Development of an animal model for ovotoxicity using 4-vinylcyclohexene: a case study

Abstract BACKGROUND The occupational chemical 4‐vinylcyclohexene (VCH) has been shown to cause destruction of small pre‐antral follicles in ovaries of mice. Further, its monoepoxide metabolites, 1,2‐VCH epoxide, 7,8‐VCH epoxide, and the diepoxide, VCD, have been shown to cause pre‐antral follicle loss in rats as well as mice. Chemicals that destroy small pre‐antral follicles are of concern to women because exposure can result in premature ovarian failure (early menopause). METHODS Studies working with these chemicals over the past decade have determined a number of aspects of the mechanism(s) of small pre‐antral destruction, and a variety of questions have been answered.

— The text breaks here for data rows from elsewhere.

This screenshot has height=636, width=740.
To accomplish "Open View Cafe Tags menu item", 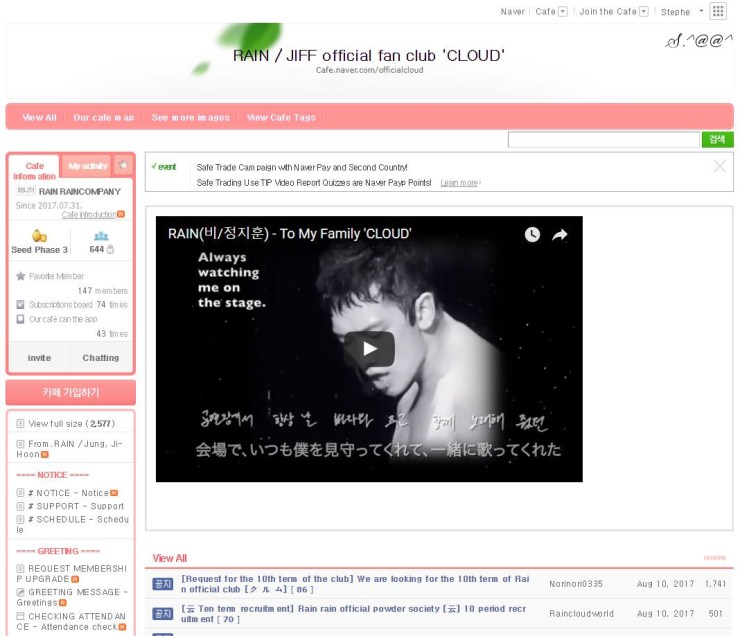I will pos(281,117).
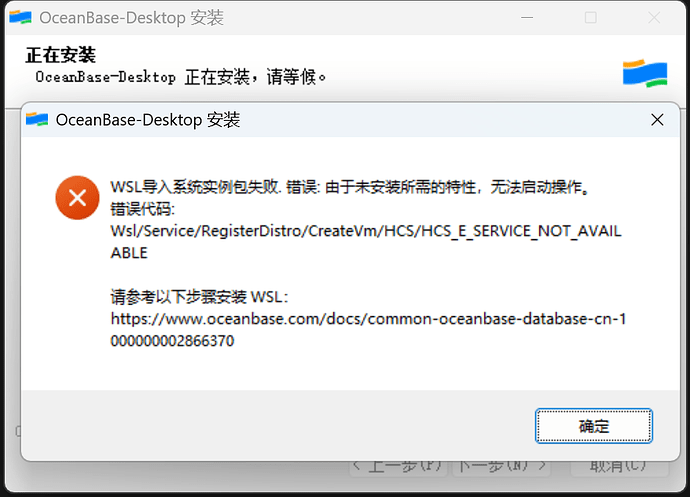Maximize the background installer window
Screen dimensions: 690x497
590,18
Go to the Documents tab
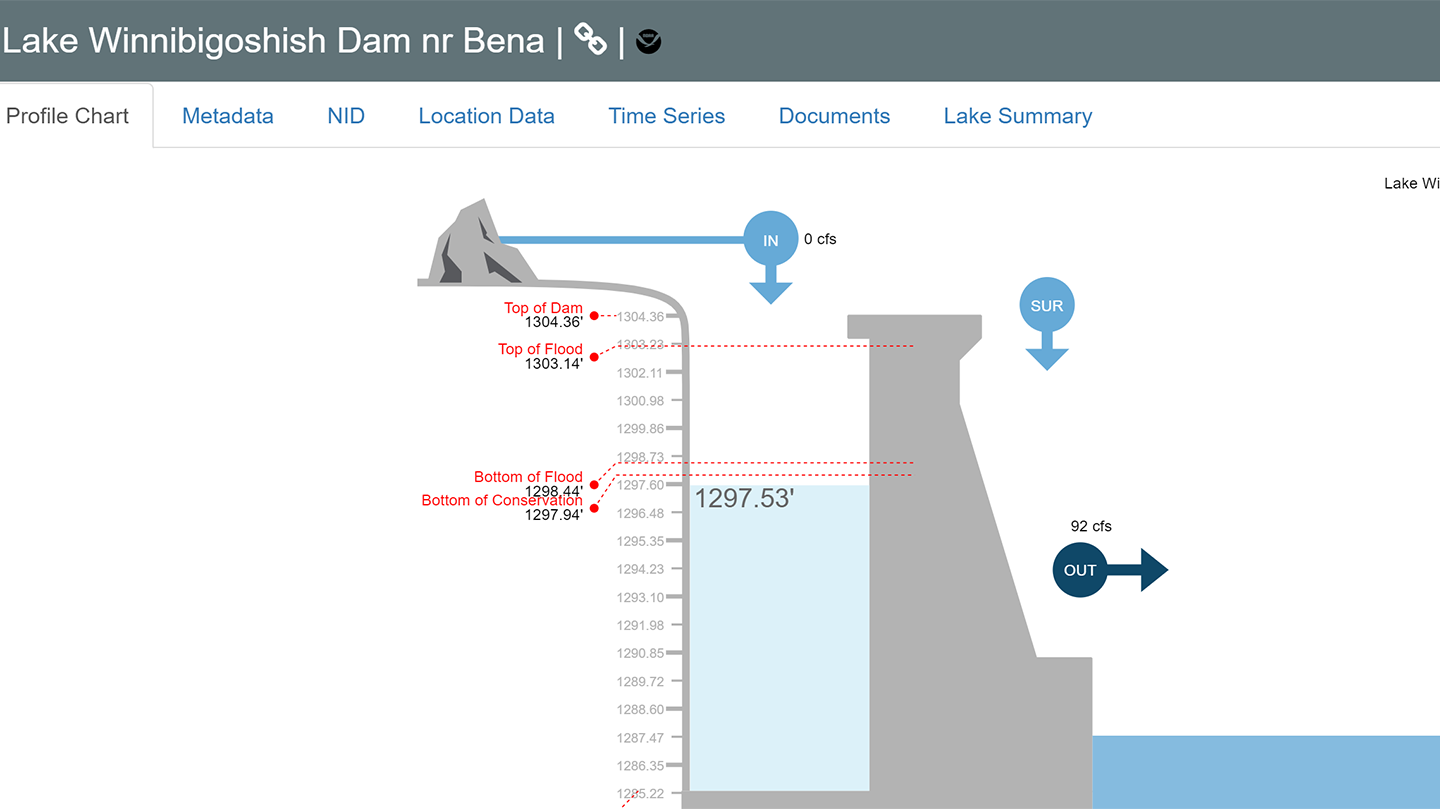 point(834,116)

RESULTS Specifically, it has been determined that the diepoxide (VCD) is the bioactive form and it directly targets the ovary in mice and rats. Mice are more susceptible to VCH than rats because they are capable of its metabolic bioactivation. Follicle destruction by VCD is selective for primordial and primary follicles. Mechanistic studies in rats have determined that VCD causes ovotoxicity by accelerating the natural process of atresia (apoptosis) and this requires repeated exposures. Pro‐apoptotic signaling events in the Bcl‐2 and mitogen activated protein kinase families have been shown to be selectively activated in fractions of small pre‐antral follicles (targets for VCD). Finally, a whole ovarian culture system using neonatal mouse and rat ovaries has been developed to expand the potential for more in depth investigations into ovotoxicity caused by VCD. CONCLUSIONS This article provides an overview of the questions asked and the approaches taken in studying VCH and VCD to support these conclusions. Birth Defects Res (Part B) , 2007. © 2007 Wiley‐Liss, Inc.